First, our results provide deeper insight into the relationship between smoking and HRQOL from a psychological perspective. From an academic point of view, we suggest that studies of substance abuse should be combined with those of mental health, which may help to provide additional insight for improving the health status of smokers. Second, future research needs to include large-scale longitudinal studies to determine the causal relationships between smoking, NEs, and HRQOL, to provide more information on internal connections. Third, from a practical point of view, we suggest that professionals, such as public health institutions, policymakers, and community personnel, pay more attention to the HRQOL of smokers and their psychological impact mechanism, to inform both smokers and non-smokers of the impact of smoking on HRQOL. In addition, when formulating health policies and carrying out smoking cessation campaigns, attention should be paid to smokers and people with high NE levels. Improvements in mental health and smoking prevention should be combined to create a healthier social environment. In addition, access to such information also has the potential to help smokers take proactive measures to improve their HRQOL.

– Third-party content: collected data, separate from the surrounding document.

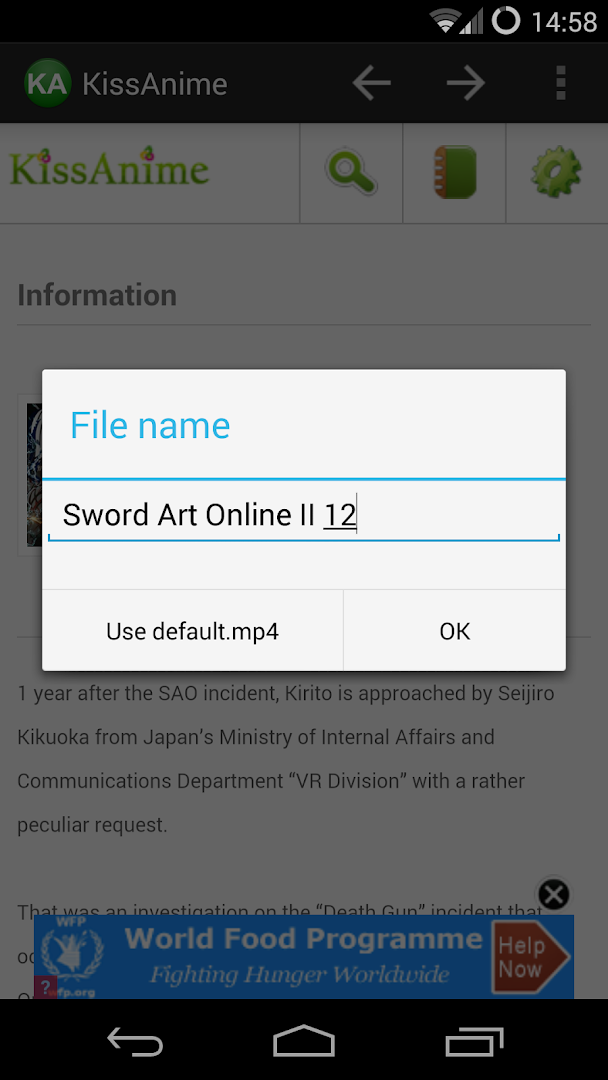Click the file name text field
The image size is (608, 1080).
[303, 515]
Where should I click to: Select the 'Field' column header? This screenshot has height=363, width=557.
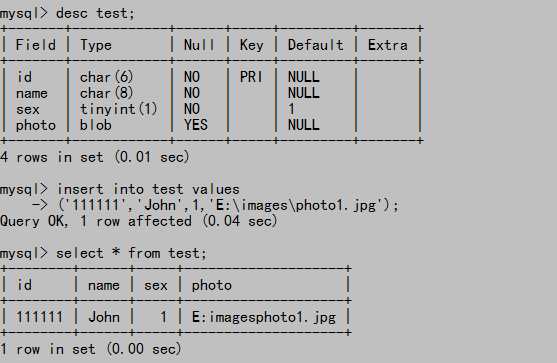[36, 45]
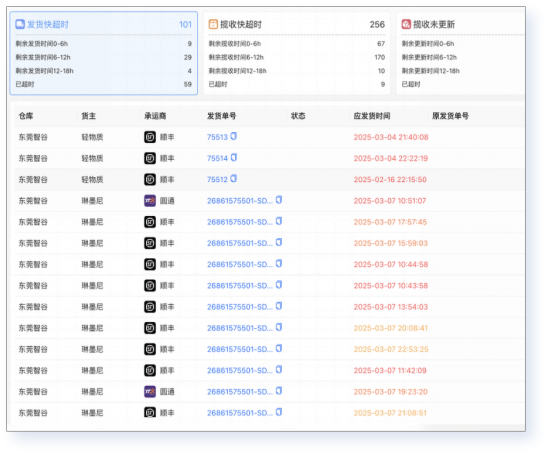Copy shipment number 75512
The image size is (546, 452).
pyautogui.click(x=234, y=179)
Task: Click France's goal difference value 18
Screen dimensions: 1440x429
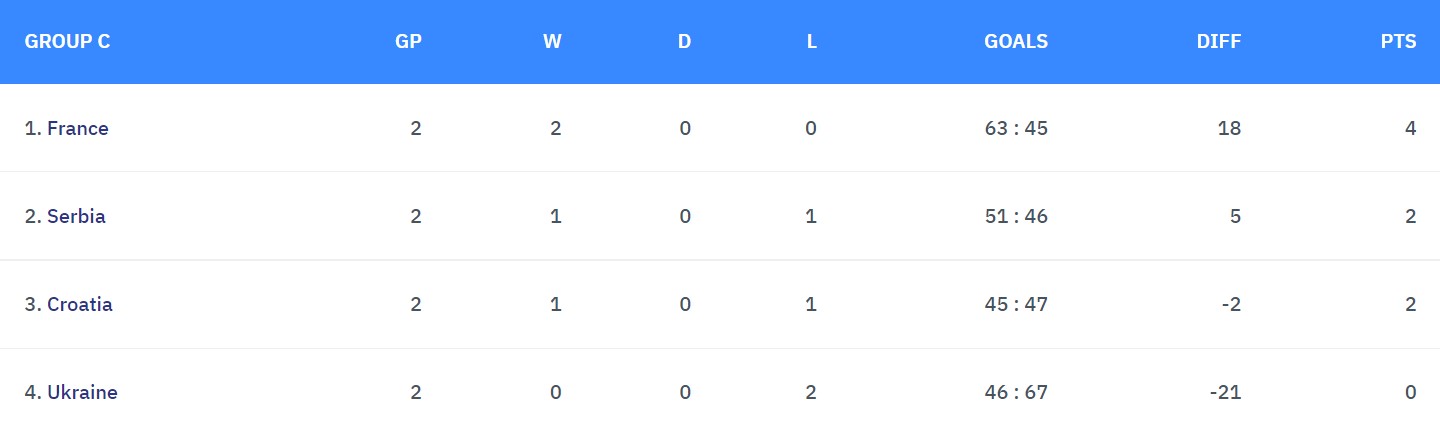Action: coord(1229,128)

We found that HRQOL (EQ-VAS score) was significantly lower in smokers than in non-smokers in the Chinese population and that smoking was associated with higher NEs (depression and anxiety). According to the mediator effect analysis, depression and anxiety play key roles in the association between smoking and HRQOL. This suggests that smokers have higher levels of depression and anxiety than non-smokers, which leads to lower HRQOL. This finding reveals the relationship between NEs in smoking and HRQOL, emphasizes the role of mental health in smoking and HRQOL, and provides new perspectives for smoking cessation campaigns and HRQOL improvement for the Chinese smoking population.